(Dataset records)
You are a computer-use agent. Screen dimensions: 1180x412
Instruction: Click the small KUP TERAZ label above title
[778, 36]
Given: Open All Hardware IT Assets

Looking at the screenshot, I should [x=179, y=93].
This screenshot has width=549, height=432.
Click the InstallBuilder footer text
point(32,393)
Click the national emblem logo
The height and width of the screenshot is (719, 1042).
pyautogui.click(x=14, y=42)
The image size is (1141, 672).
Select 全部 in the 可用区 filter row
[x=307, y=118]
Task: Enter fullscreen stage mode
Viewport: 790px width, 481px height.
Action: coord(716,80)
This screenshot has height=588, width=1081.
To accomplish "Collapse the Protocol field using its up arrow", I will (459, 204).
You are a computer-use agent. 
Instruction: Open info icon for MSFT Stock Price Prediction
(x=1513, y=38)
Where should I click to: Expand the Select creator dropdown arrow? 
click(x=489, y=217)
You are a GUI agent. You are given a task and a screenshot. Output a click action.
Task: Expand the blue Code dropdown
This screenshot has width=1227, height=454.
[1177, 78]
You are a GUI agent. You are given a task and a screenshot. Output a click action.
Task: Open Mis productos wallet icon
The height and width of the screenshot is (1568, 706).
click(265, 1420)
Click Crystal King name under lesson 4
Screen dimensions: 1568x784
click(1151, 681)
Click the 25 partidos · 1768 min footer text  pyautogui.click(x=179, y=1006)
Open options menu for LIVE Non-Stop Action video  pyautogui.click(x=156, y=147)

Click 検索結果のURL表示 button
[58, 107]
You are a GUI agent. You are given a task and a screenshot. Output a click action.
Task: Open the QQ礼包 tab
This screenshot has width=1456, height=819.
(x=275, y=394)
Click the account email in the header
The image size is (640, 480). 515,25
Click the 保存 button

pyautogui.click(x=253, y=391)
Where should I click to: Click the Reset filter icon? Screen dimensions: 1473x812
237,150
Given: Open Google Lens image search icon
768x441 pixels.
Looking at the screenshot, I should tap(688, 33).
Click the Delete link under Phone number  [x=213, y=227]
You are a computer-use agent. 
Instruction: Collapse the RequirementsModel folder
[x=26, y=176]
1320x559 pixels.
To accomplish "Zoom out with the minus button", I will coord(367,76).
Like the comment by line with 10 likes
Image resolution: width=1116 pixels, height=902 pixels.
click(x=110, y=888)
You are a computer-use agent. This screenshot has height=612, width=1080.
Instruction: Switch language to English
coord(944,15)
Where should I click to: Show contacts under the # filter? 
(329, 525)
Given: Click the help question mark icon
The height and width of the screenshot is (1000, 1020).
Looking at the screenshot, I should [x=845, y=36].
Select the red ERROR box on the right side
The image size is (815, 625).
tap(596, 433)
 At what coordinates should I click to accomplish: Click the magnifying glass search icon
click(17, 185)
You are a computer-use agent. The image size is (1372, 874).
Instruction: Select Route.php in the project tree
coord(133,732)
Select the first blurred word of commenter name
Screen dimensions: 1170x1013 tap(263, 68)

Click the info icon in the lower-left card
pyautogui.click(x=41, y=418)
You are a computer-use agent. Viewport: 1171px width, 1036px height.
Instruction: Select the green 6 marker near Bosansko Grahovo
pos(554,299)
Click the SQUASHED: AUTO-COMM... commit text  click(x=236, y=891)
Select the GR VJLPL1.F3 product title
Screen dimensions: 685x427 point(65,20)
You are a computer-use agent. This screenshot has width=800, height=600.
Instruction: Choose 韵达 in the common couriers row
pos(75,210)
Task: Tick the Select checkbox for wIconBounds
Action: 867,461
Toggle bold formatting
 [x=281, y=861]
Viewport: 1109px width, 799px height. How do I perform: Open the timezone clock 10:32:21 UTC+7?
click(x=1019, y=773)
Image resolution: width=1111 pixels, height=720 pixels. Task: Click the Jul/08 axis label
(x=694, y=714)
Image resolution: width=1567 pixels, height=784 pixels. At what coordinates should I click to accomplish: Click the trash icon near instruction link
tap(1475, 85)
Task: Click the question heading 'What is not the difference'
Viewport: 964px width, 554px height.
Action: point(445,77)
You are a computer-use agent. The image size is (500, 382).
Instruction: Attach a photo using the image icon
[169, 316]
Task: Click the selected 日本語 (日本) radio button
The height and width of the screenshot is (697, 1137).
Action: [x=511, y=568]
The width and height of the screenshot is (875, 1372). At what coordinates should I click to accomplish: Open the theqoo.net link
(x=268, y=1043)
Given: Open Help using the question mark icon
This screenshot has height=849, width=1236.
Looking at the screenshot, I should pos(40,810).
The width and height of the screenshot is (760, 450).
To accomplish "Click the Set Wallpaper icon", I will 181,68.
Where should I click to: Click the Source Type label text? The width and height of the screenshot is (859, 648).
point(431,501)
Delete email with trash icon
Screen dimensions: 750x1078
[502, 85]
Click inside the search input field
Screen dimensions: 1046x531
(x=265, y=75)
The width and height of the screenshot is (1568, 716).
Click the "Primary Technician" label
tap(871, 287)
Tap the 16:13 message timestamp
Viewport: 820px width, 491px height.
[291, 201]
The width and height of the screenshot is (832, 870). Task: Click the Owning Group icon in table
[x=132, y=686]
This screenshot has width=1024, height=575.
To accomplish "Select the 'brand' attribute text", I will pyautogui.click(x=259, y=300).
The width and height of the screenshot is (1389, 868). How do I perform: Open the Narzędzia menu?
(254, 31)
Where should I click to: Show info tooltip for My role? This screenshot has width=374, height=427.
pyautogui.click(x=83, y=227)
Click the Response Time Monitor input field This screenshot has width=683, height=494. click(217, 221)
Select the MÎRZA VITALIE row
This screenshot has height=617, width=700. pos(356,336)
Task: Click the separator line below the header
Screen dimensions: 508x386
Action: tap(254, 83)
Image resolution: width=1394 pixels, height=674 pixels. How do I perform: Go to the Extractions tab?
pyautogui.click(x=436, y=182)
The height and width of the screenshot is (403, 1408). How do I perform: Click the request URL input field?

*PROBLEM DESCRIPTION:*
Transcribe every entry, keeping each line exactly as it reads.

*YOUR SOLUTION:*
You are a computer-use agent. Screen dimensions: 1180x412
Instruction: Click the small KUP TERAZ label above title
[778, 36]
Given: Open All Hardware IT Assets

Looking at the screenshot, I should [x=179, y=93].
This screenshot has width=549, height=432.
Click the InstallBuilder footer text
point(32,393)
Click the national emblem logo
The height and width of the screenshot is (719, 1042).
pyautogui.click(x=14, y=42)
The image size is (1141, 672).
Select 全部 in the 可用区 filter row
[x=307, y=118]
Task: Enter fullscreen stage mode
Viewport: 790px width, 481px height.
Action: coord(716,80)
This screenshot has height=588, width=1081.
To accomplish "Collapse the Protocol field using its up arrow", I will (459, 204).
You are a computer-use agent. 
Instruction: Open info icon for MSFT Stock Price Prediction
(x=1513, y=38)
Where should I click to: Expand the Select creator dropdown arrow? 
click(x=489, y=217)
You are a GUI agent. You are given a task and a screenshot. Output a click action.
Task: Expand the blue Code dropdown
This screenshot has width=1227, height=454.
[1177, 78]
You are a GUI agent. You are given a task and a screenshot. Output a click action.
Task: Open Mis productos wallet icon
The height and width of the screenshot is (1568, 706).
click(265, 1420)
Click Crystal King name under lesson 4
Screen dimensions: 1568x784
click(1151, 681)
Click the 25 partidos · 1768 min footer text  pyautogui.click(x=179, y=1006)
Open options menu for LIVE Non-Stop Action video  pyautogui.click(x=156, y=147)

Click 検索結果のURL表示 button
[58, 107]
You are a GUI agent. You are given a task and a screenshot. Output a click action.
Task: Open the QQ礼包 tab
This screenshot has width=1456, height=819.
(x=275, y=394)
Click the account email in the header
The image size is (640, 480). 515,25
Click the 保存 button

pyautogui.click(x=253, y=391)
Where should I click to: Click the Reset filter icon? Screen dimensions: 1473x812
237,150
Given: Open Google Lens image search icon
768x441 pixels.
Looking at the screenshot, I should tap(688, 33).
Click the Delete link under Phone number  [x=213, y=227]
You are a computer-use agent. 
Instruction: Collapse the RequirementsModel folder
[x=26, y=176]
1320x559 pixels.
To accomplish "Zoom out with the minus button", I will coord(367,76).
Like the comment by line with 10 likes
Image resolution: width=1116 pixels, height=902 pixels.
click(x=110, y=888)
You are a computer-use agent. This screenshot has height=612, width=1080.
Instruction: Switch language to English
coord(944,15)
Where should I click to: Show contacts under the # filter? 
(329, 525)
Given: Click the help question mark icon
The height and width of the screenshot is (1000, 1020).
Looking at the screenshot, I should [x=845, y=36].
Select the red ERROR box on the right side
The image size is (815, 625).
tap(596, 433)
 At what coordinates should I click to accomplish: Click the magnifying glass search icon
click(17, 185)
You are a computer-use agent. The image size is (1372, 874).
Instruction: Select Route.php in the project tree
coord(133,732)
Select the first blurred word of commenter name
Screen dimensions: 1170x1013 tap(263, 68)

Click the info icon in the lower-left card
pyautogui.click(x=41, y=418)
You are a computer-use agent. Viewport: 1171px width, 1036px height.
Instruction: Select the green 6 marker near Bosansko Grahovo
pos(554,299)
Click the SQUASHED: AUTO-COMM... commit text  click(x=236, y=891)
Select the GR VJLPL1.F3 product title
Screen dimensions: 685x427 point(65,20)
You are a computer-use agent. This screenshot has width=800, height=600.
Instruction: Choose 韵达 in the common couriers row
pos(75,210)
Task: Tick the Select checkbox for wIconBounds
Action: 867,461
Toggle bold formatting
 [x=281, y=861]
Viewport: 1109px width, 799px height. How do I perform: Open the timezone clock 10:32:21 UTC+7?
click(x=1019, y=773)
Image resolution: width=1111 pixels, height=720 pixels. Task: Click the Jul/08 axis label
(x=694, y=714)
Image resolution: width=1567 pixels, height=784 pixels. At what coordinates should I click to accomplish: Click the trash icon near instruction link
tap(1475, 85)
Task: Click the question heading 'What is not the difference'
Viewport: 964px width, 554px height.
Action: point(445,77)
You are a computer-use agent. The image size is (500, 382).
Instruction: Attach a photo using the image icon
[169, 316]
Task: Click the selected 日本語 (日本) radio button
The height and width of the screenshot is (697, 1137).
Action: [x=511, y=568]
The width and height of the screenshot is (875, 1372). At what coordinates should I click to accomplish: Open the theqoo.net link
(x=268, y=1043)
Given: Open Help using the question mark icon
This screenshot has height=849, width=1236.
Looking at the screenshot, I should pos(40,810).
The width and height of the screenshot is (760, 450).
To accomplish "Click the Set Wallpaper icon", I will 181,68.
Where should I click to: Click the Source Type label text? The width and height of the screenshot is (859, 648).
point(431,501)
Delete email with trash icon
Screen dimensions: 750x1078
[502, 85]
Click inside the search input field
Screen dimensions: 1046x531
(x=265, y=75)
The width and height of the screenshot is (1568, 716).
Click the "Primary Technician" label
tap(871, 287)
Tap the 16:13 message timestamp
Viewport: 820px width, 491px height.
[291, 201]
The width and height of the screenshot is (832, 870). Task: Click the Owning Group icon in table
[x=132, y=686]
This screenshot has width=1024, height=575.
To accomplish "Select the 'brand' attribute text", I will pyautogui.click(x=259, y=300).
The width and height of the screenshot is (1389, 868). How do I perform: Open the Narzędzia menu?
(254, 31)
Where should I click to: Show info tooltip for My role? This screenshot has width=374, height=427.
pyautogui.click(x=83, y=227)
Click the Response Time Monitor input field This screenshot has width=683, height=494. click(217, 221)
Select the MÎRZA VITALIE row
This screenshot has height=617, width=700. pos(356,336)
Task: Click the separator line below the header
Screen dimensions: 508x386
Action: tap(254, 83)
Image resolution: width=1394 pixels, height=674 pixels. How do I perform: Go to the Extractions tab?
pyautogui.click(x=436, y=182)
The height and width of the screenshot is (403, 1408). How do I perform: Click the request URL input field?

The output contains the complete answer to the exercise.